諫早干拓問題の怪

有明海の漁業者が、諌早干拓地の「閉め切り堤防を開けろ」と云って裁判をし、それを認める判決を福岡高裁が出した。地元が控訴しようとしたが、当時の民主党政府の菅首相が受け入れて、控訴をさせず、決心してしまった。
やむなく地元は「開門差し止め」の仮処分を地裁に申請し、それが認められた。というところが現在の状況だ。
私はどう考えても、菅元首相と高裁の頭が狂っているとしか思えない。
ここへ地図をコピーして説明したいのだが、先ほどから何度やってもうまくいかない。どうかネットの地図の有明海を見ていただきたい。

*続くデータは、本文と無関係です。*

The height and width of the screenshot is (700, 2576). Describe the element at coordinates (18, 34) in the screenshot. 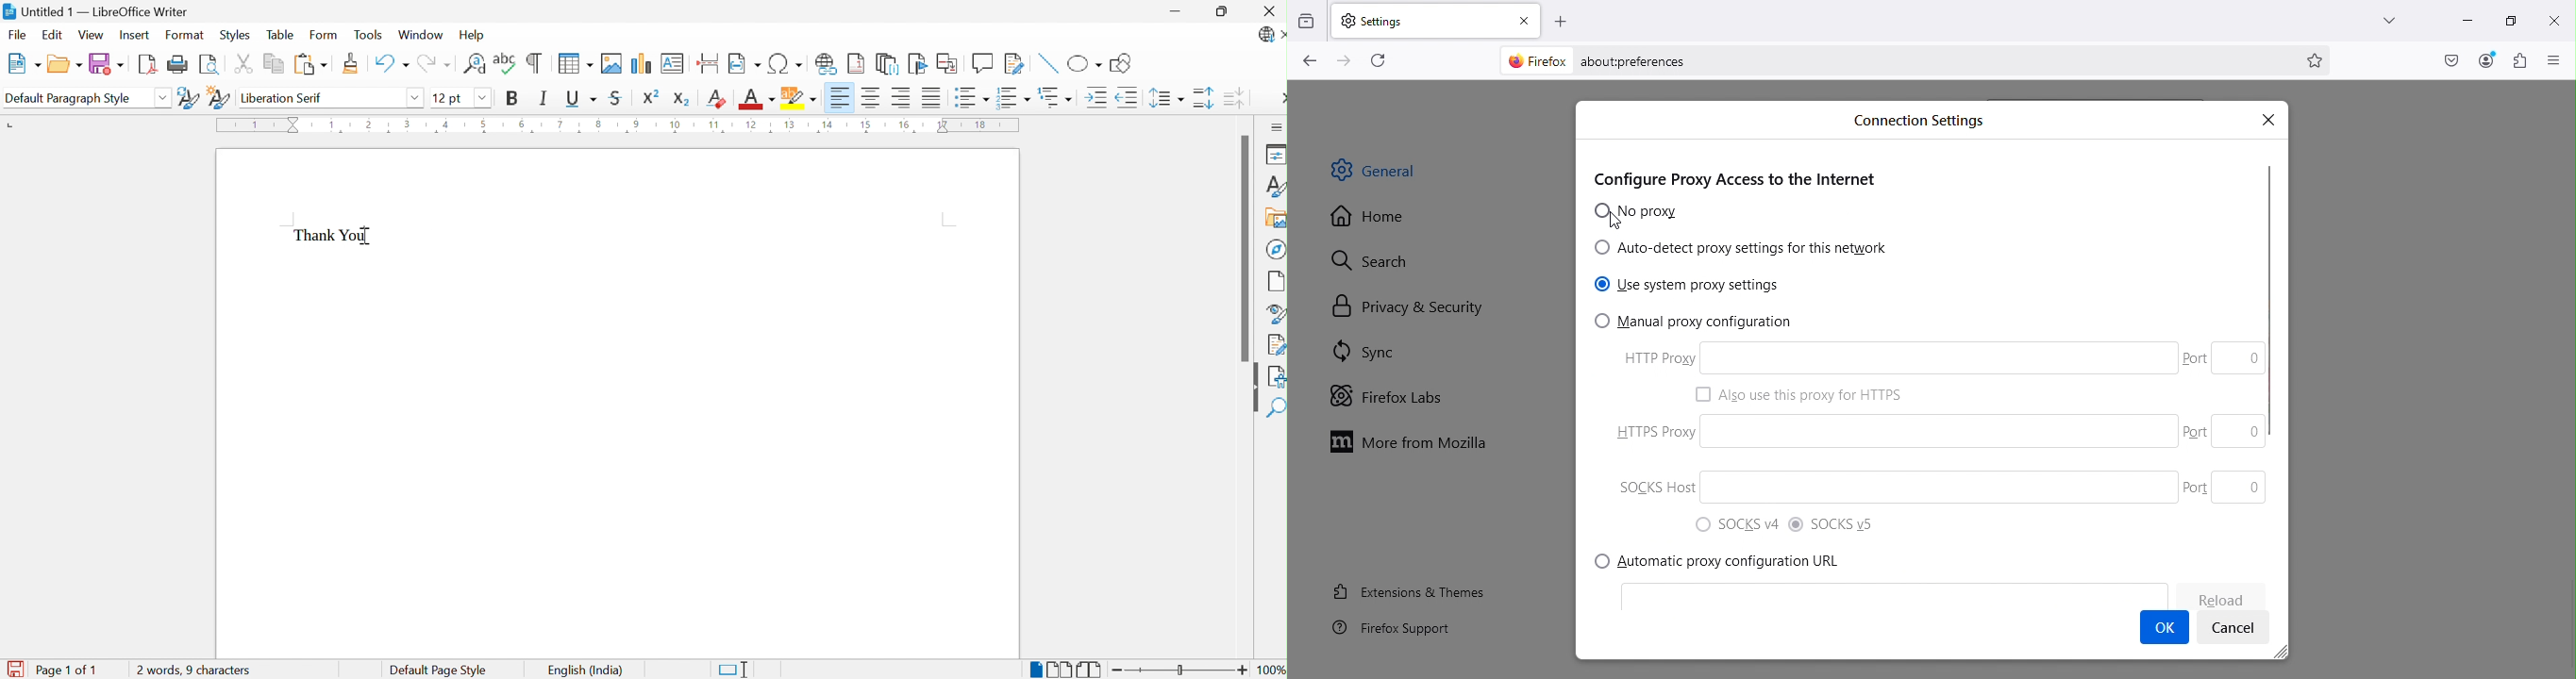

I see `File` at that location.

有明海の一番奥の部分の、島原と玉名以北を影響域とすると、そこへ流れてくる河川は、最大が、筑紫次郎といわれている大河川・筑後川だ。それは阿蘇山の北麓から流れ下ってきており、大分県と福岡県の雨を運んでいる。坂東太郎・利根川の弟分だ。また佐賀県南部を集水域とする嘉瀬川もある。おそらく、諌早に流れてくる本名川の水量は、この有明海流域部分に降る雨の数十分の一に過ぎないと思う。
有明海に潮流は反時計回りです。だから、阿蘇山の火山灰が佐賀の南部沿岸にまわり、ガタリンピックが出来るほどガタが溜まっている。このガタは、有明海の生物にとって大切な生存の場になっている。

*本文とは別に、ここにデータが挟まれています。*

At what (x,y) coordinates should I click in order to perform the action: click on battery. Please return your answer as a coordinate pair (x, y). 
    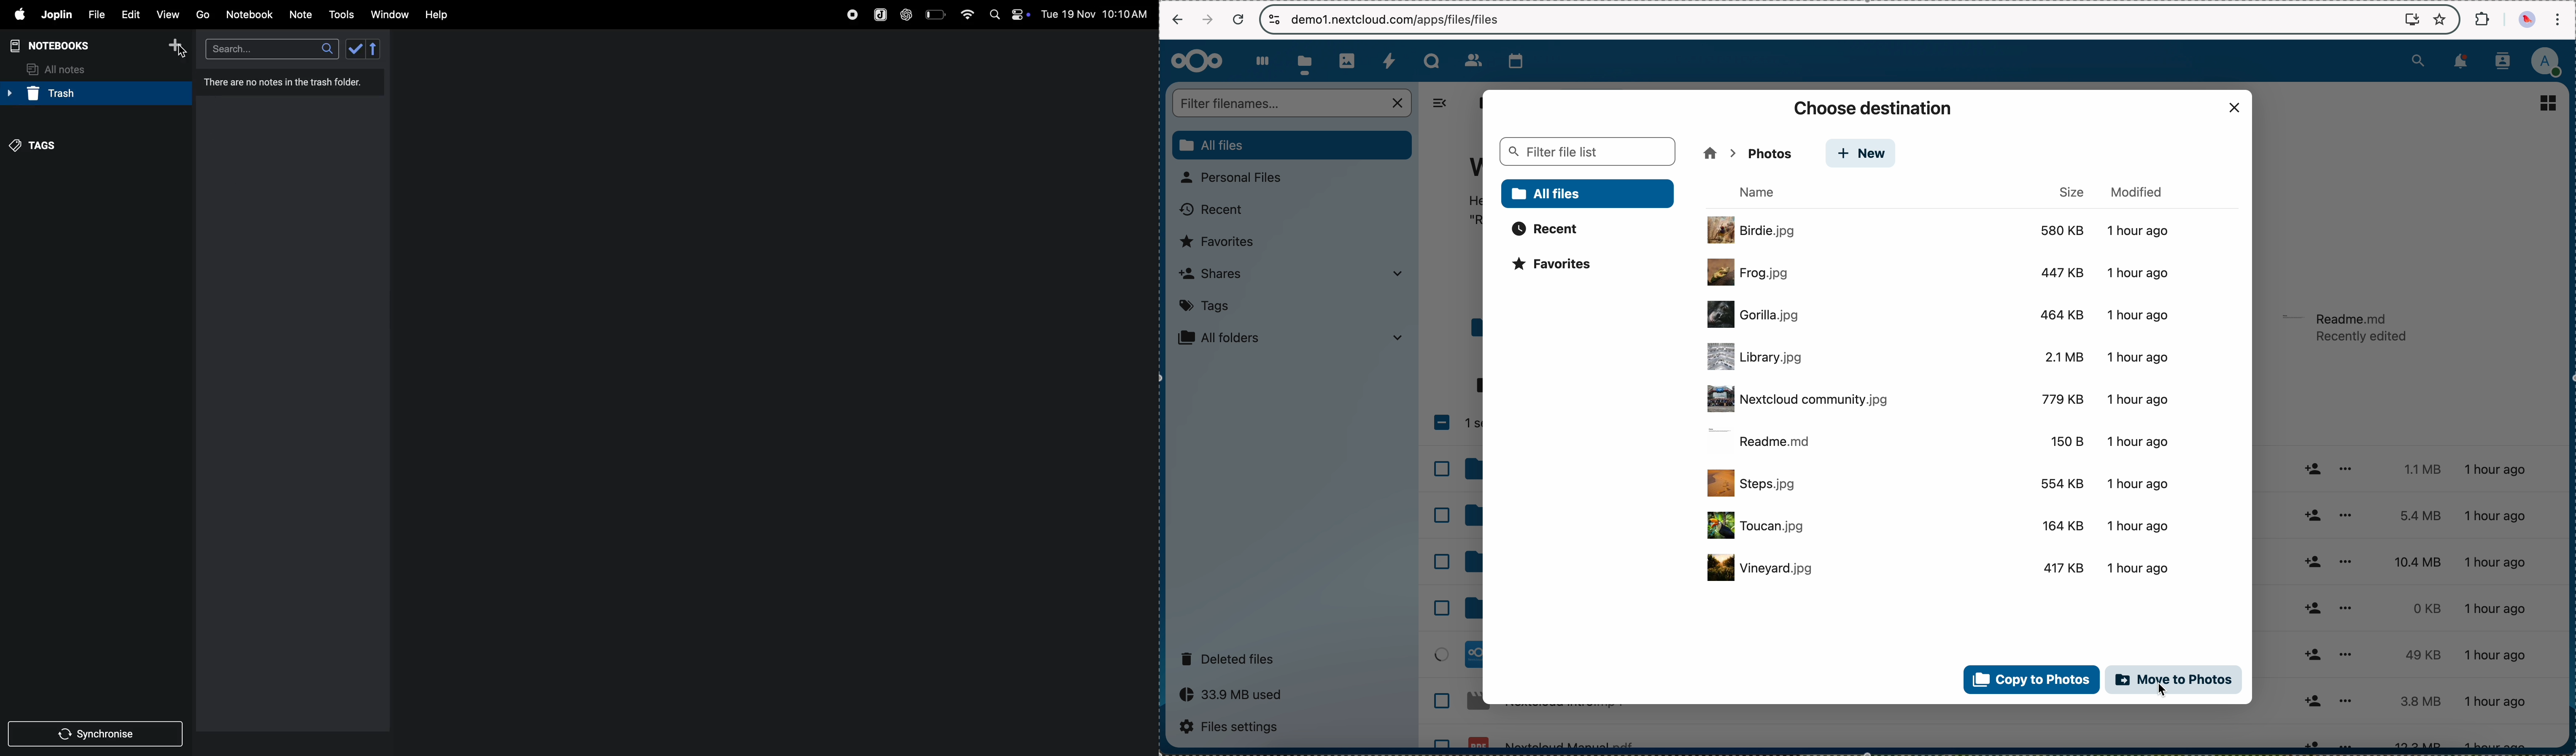
    Looking at the image, I should click on (935, 14).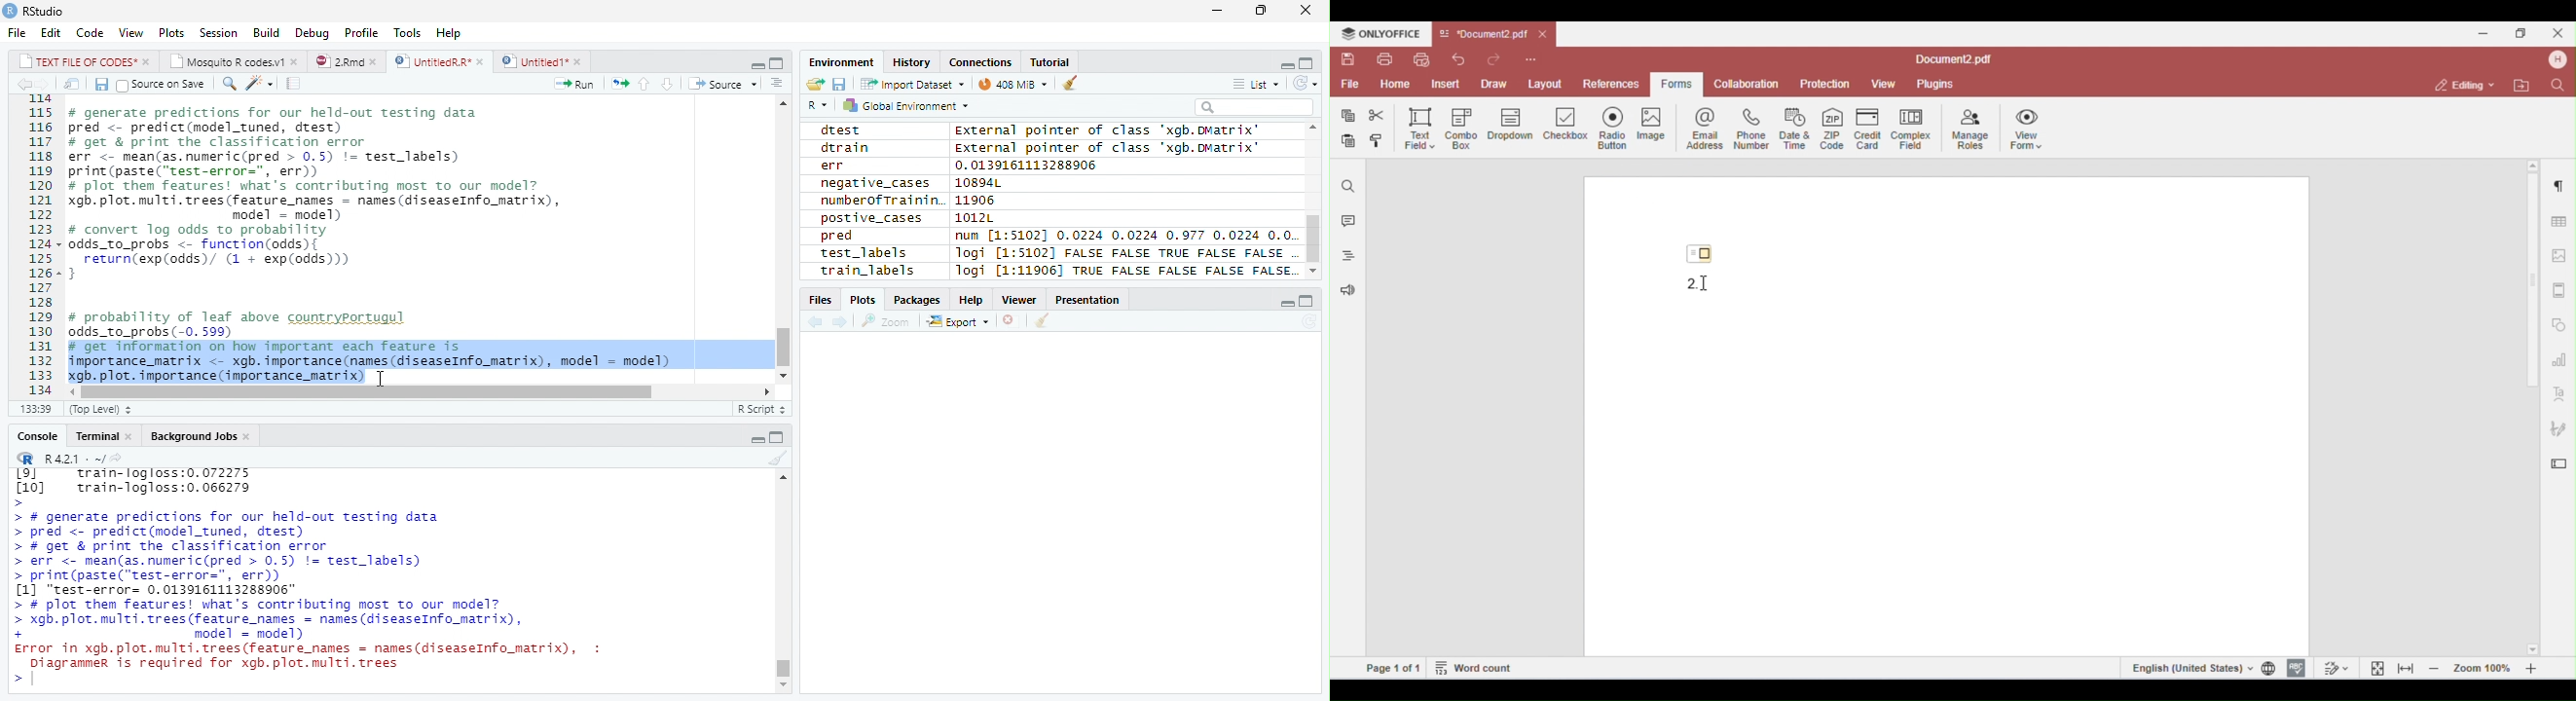 The width and height of the screenshot is (2576, 728). What do you see at coordinates (976, 200) in the screenshot?
I see `11906` at bounding box center [976, 200].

漁業者は、「干拓農地の汐留堤防を開けろ」と云っているが、本気でそれで漁業被害が無くなると思っている人がいるとは考えられない。海水は反時計回りだということ、流入水量はわずかだということなどは、マスコミと裁判官以外は、常識だと思う。
さらに、漁業被害の原因は、当初は、ノリ網などの洗浄薬品や農薬の汚濁が原因だといわれていた。何時の頃からか『諫早干拓』だけが目の敵になっている。まさか補償交渉がしやすいからなどと云うことでなければいいが。